Step 2: Click Classification
Raw interaction data is classified into the click categories revealed in the API leak. The classification distinguishes between positive signals (user found what they were looking for) and negative signals (user was dissatisfied).
The most important distinction is between goodClicks and badClicks. A click where the user dwells on the page for a significant period and does not return to the search results is classified as a good click. A click where the user quickly bounces back to try another result is classified as a bad click.
The lastLongestClick signal carries particular weight. When a user performs a search, clicks through several results, and finally settles on one page where they spend the most time, that final destination is tagged as the lastLongestClick. This signal is considered one of the strongest indicators of user satisfaction because it represents the result that ultimately answered the user's query.
Step 3: The Squashing Function
Before click data feeds into ranking calculations, it passes through Google's squashing function.
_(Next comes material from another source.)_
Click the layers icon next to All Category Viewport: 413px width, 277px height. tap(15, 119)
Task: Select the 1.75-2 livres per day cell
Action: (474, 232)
This normalization mechanism compresses click volumes so that extremely high click counts do not disproportionately influence rankings.
The squashing function serves two critical purposes:
- Anti-manipulation — By compressing click volumes, the function ensures that artificially inflated click numbers (from bots, click farms, or other manipulation techniques) produce diminishing returns. A page receiving 10,000 artificial clicks does not get 10 times the ranking benefit of 1,000 artificial clicks.
- Signal normalization — Popular queries naturally generate more clicks than niche queries. Without normalization, pages ranking for high-volume keywords would accumulate click signals far faster than pages ranking for long-tail queries, creating an unfair advantage based purely on search volume rather than relative user satisfaction.
The API leak confirmed the existence of both squashedClicks and unsquashedClicks fields, indicating that Google retains both the raw and normalized versions of click data. The specific mathematical function used for squashing has not been disclosed, but it is likely a logarithmic or sigmoid-style compression that flattens large values while preserving distinctions at lower magnitudes.
Step 4: The 13-Month Rolling Window
NavBoost does not react to yesterday's clicks in isolation. Instead, it aggregates click data over a 13-month rolling window. This means the system considers approximately one year's worth of user interaction data when calculating click-based ranking adjustments.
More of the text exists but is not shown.